A portion of the disclosure of this patent document contains material which is subject to copyright protection. The copyright owner has no objection to the facsimile reproduction by anyone of the patent document or the patent disclosure, as it appears in the Patent and Trademark Office patent file or records, but otherwise reserves all copyright rights whatsoever.
The present invention generally relates to data warehouses and business intelligence, and particularly to supporting extract, transform, and load metadata in a business intelligence server.
In the context of computer software, and particularly computer databases, the term “data warehouse” is generally used to refer to a unified data repository for all customer-centric data. A data warehouse environment tends to be quite large. The data stored in the data warehouse can be cleaned, transformed, and catalogued. Such data can be used by business professionals for performing business related operations, such as data mining, online analytical processing, and decision support. Typically, a data warehouse can be associated with extract, transform, and load (ETL) processes and business intelligence tools. Extract, transform, and load (ETL) is a process of extracting data from source systems and bringing it into a data warehouse. Generally, the ETL process includes extracting data from outside sources, transforming the data to fit operational needs, and loading the data into an end target database or data warehouse. A data warehouse environment tends to be very large. As such, designing and maintaining the ETL process is often considered one of the more difficult and resource-intensive portions of a data warehouse project. Many data warehousing projects use ETL tools to manage this process. Some data warehouse builders provide ETL capabilities and take advantage of inherent database abilities. Other data warehouse builders create their own ETL tools and processes, either inside or outside the database. This is the general area that embodiments of the invention are intended to address.
In accordance with an embodiment, a business intelligence (BI) server maintains a plurality of metadata objects to support the extract, transform and load (ETL) processes. These metadata objects includes a transparent view object, which takes a joined set of source tables and represents a data shape of the joined set of source tables using a transformation, and a ETL mapping association object that maps the transformation contained in the transparent view object to a target table. The BI server can then orchestrate the movement of data from source systems into the target data warehouses in a source and target system agnostic way.

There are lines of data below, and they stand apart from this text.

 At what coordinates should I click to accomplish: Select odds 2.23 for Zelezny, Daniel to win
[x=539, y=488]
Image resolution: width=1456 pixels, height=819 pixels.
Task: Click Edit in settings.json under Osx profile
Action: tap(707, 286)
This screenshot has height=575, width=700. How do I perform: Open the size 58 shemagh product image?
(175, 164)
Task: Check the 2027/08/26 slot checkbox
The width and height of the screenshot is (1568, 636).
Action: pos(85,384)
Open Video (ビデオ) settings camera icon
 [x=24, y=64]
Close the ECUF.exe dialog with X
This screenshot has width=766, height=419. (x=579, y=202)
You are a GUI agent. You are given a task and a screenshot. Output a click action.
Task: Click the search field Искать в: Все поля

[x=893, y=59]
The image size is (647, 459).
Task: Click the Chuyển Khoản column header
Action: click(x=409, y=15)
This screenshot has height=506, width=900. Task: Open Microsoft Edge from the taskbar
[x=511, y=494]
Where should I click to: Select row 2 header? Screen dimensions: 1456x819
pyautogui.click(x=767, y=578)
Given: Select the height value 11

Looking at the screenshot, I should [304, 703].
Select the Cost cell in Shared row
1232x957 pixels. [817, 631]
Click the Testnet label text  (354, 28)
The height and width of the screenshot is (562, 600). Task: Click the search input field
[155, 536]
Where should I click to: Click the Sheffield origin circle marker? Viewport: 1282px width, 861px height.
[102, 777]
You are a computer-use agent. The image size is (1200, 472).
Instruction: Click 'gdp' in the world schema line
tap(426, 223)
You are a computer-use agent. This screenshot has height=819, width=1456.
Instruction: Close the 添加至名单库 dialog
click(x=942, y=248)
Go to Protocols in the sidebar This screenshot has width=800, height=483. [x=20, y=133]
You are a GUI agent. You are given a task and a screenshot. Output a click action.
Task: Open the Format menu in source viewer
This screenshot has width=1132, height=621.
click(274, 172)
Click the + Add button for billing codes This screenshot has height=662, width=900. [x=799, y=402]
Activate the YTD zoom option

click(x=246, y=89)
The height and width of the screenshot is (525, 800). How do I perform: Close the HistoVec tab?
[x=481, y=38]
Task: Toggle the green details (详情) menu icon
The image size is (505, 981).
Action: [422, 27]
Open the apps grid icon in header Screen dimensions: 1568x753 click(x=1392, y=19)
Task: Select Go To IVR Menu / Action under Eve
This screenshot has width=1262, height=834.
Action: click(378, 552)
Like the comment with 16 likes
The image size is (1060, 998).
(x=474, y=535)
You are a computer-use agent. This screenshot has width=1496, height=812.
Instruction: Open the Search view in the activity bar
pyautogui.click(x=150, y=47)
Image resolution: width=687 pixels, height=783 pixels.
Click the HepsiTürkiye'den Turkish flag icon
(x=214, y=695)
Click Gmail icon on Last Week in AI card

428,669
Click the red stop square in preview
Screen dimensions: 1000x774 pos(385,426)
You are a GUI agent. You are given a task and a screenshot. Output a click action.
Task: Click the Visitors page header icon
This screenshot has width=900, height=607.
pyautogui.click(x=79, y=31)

The present invention is illustrated, by way of example and not by way of limitation, in the figures of the accompanying drawings in which like references indicate similar elements. It should be noted that references to “an” or “one” or “some” embodiment(s) in this disclosure are not necessarily to the same embodiment, and such references mean at least one.
As described herein, a data warehouse can be used to store critical business information. Business intelligence (BI) applications running on top of the data warehouse can provide powerful tools to the users for managing and operating their business. These BI tools can not only help the users run their day-to-day business, but also help the users make critical tactical, or even long term strategic, business decisions.
There can be different types of BI applications used in the enterprise environment, such as sales, marketing, supply chain, financial, and human resource applications. An application framework, such as ADF, can be used to implement the different types of BI applications. Each BI application can store and use one or more application data objects in its own application data store, outside of the data warehouse.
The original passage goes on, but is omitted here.